Most of you will have a dream,
some will have a plan to achieve those aims and others will be hoping
for a lottery win.
Whatever your ambition, whether it be emigrating to
some far away sunny place, becoming an international circuit bunny or
just simply paying your mortgage, you're going to need the financial resources
to support the plan.
This is not about creating pension income, cash savings
or property assets—it's about all three. It's creating a balance
between them to form a wealth creation plan.
Your Home
The first step in any wealth plan should be to purchase
your first property. You have to live somewhere and it's far better to
be paying money into your own bricks and mortar than into someone else's.
In order to achieve this, you're going to need a steady income and a deposit.
(Visit pinkfinance mortgage section for more information). The growth
that you make on your primary residence is tax-free. This is the reason
that many people buy a home larger than they actually need. This means
they can downsize later on and take the surplus money. Many also rent
their extra room to help cover the mortgage in the early years. You're
allowed to receive £___ per annum under the 'Rent a Room Scheme',
without paying tax. 
Pension
Pensions have been beaten up in recent years, as many
are based upon stocks and shares (equities). With equities under performing
and additional tax within the pension fund, they haven't looked quite
as attractive.
However, benefits such as tax free cash lump sum and
regular steady income in later life can still make them attractive.
If your employer is offering to pay into a scheme on
your behalf, match your contribution, or give free life assurance –
you should take them up on their offer. This is free money, benefiting
you later and forms part of your benefits package
Private pensions are far more consumer friendly than
they used to be, with Stakeholder pensions now providing a low cost method
of accumulating capital. The government still add tax relief to your contributions
at the highest rate of tax that you pay. 
Savings
You may need to save a deposit for your first home,
and therefore should consider deposit accounts. The rate of return is
not the overriding priority with this type of investment, as interest
rates are so low. The main purpose is to form a habit and commitment.
Having a target such as buying your first home is an incentive. You should
set up a standing order, and place the money into a bank account, that
proves difficult to access.
For longer-term savings, you should consider an Individual
Savings Account. These investments can offer Stocks and Shares (equities),
or deposit accounts as a method of generating returns. For longer term
planning, equities offer greater potential for growth, but you should
be careful to select ones that reflect your attitude towards risk. This
style of investment should be held for between 5 and 10 years, to give
the maximum opportunity.
Investment Property
Buying property to let has become a very popular method
of building wealth. Gearing your savings, as a deposit on a larger asset,
can prove very productive. Not only have you the opportunity for the asset
to increase in value, but you also receive rent from the tenants. This
means that the mortgage is in effect paid for you. 

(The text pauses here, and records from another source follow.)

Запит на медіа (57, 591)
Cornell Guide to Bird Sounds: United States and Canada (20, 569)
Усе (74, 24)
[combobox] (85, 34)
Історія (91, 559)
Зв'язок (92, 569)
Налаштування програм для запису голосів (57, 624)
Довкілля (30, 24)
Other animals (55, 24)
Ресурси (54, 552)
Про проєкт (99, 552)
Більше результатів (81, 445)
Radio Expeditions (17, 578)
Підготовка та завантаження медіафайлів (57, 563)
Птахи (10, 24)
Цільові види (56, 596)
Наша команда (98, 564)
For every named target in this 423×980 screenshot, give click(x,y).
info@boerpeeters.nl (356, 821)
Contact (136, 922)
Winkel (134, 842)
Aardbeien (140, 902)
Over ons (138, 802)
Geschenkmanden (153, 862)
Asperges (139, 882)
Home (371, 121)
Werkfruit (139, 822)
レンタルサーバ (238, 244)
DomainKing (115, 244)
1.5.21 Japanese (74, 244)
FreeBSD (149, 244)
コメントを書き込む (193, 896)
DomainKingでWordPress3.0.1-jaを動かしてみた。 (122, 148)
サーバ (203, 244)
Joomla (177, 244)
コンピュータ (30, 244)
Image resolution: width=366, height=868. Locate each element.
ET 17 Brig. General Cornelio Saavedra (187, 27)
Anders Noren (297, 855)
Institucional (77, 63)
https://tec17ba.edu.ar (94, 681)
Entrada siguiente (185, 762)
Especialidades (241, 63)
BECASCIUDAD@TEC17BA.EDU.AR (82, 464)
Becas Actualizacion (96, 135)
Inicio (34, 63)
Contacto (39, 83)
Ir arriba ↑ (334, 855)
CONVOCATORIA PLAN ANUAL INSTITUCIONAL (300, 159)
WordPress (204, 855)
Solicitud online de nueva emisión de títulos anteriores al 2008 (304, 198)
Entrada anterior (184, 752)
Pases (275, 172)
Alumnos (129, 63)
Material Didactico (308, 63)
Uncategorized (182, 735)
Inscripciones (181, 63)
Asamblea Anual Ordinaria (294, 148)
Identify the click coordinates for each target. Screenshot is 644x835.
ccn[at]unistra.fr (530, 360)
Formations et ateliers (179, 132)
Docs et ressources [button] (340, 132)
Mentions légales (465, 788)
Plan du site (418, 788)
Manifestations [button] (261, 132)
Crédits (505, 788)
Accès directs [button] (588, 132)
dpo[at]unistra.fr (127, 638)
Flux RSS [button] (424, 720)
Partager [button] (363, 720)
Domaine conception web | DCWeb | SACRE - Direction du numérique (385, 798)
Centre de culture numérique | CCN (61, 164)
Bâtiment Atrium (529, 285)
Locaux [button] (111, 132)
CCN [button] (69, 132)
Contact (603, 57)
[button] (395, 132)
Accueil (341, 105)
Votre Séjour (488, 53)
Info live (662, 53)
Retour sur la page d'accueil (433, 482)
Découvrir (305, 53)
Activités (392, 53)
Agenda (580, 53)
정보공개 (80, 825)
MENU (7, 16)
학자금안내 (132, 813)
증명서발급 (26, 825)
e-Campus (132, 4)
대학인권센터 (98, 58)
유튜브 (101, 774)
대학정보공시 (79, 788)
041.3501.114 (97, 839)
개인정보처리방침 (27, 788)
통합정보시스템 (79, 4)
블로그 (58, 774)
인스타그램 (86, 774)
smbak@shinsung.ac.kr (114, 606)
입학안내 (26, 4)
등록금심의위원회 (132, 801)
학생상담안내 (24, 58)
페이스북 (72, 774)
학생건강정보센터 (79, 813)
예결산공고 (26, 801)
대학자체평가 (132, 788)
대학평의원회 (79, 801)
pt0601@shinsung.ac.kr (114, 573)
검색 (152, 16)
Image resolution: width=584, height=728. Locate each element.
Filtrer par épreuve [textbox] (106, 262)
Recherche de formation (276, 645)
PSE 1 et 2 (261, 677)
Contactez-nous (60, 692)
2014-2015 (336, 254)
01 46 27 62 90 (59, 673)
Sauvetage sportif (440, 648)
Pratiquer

There are now letting mortgages, designed with landlords
in mind. These are agreed providing the future rental income exceeds the
mortgage interest by a certain percentage. Buying a second property has
become as popular as taking out a pension plan, with people having confidence
in the housing market over and above the stock market. Property should
also be seen as long-term investment, as the entry costs are higher, such
as stamp duty, legal and surveyor fees.
Overall Plan
How do all of these areas fit together?
Apart from buying your own residence, which should be
the first step, all of the above are as important as each other. Ideally
you should be able to call on assets from all of these areas in later
life. This gives you flexibility and choice when using the money. If house
prices are low, then you can use some of your cash. If your pension fund
is not so hot, then you can defer the benefits and live from the return
on the extra properties. It's important to attain a balance. You should
seek advice from an independent financial adviser, to form your very own
'Wealth Creation' plan. All advisers will have their own views as to which
route offers the most opportunity. But, remember, balance is the key!